Three Checkpoints to Pass Before Confronting a Friend


Erin Davis gives practical advice about when and how to confront a friend.

In our relationships with friends, sometimes confrontation is necessary. But according to God's Word, confrontation shouldn't be our first course of action. Through His Word, God instructs us to forgive each other, be patient with one another, and bear with one another in love. 

But is there ever a time when we should confront? According to God's Word, the answer is yes. But we need to consider His guidelines for conflict. Here are three checkpoints to pass before confronting a friend. 

Confrontation is best used for dealing with sin.

"If your brother sins against you, go and show him his fault, just between the two of you. If he listens to you, you have won your brother over" (Matthew 18:15).

"Brothers, if someone is caught in a sin, you who are spiritual should restore him gently. But watch yourself, or you also may be tempted. Carry each other's burdens, and in this way you will fulfill the law of Christ" (Galatians 6:1–2).

_TASK BRIEF_
Reproduce the part of the text on confronting a friend word for word, starting at "In our relationships" and stopping after "dealing with sin.". The material that comes next is from an unrelated source.

_RECORDED DATA_
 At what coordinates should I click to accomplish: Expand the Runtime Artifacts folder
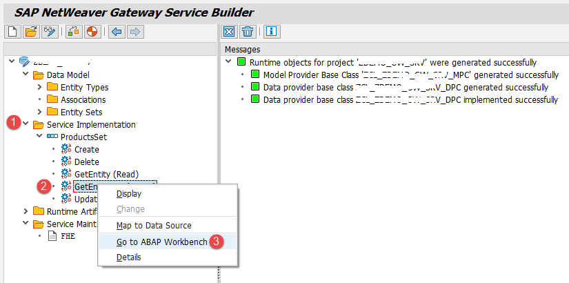tap(26, 211)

_WORKED SOLUTION_
In our relationships with friends, sometimes confrontation is necessary. But according to God's Word, confrontation shouldn't be our first course of action. Through His Word, God instructs us to forgive each other, be patient with one another, and bear with one another in love. 

But is there ever a time when we should confront? According to God's Word, the answer is yes. But we need to consider His guidelines for conflict. Here are three checkpoints to pass before confronting a friend. 

Confrontation is best used for dealing with sin.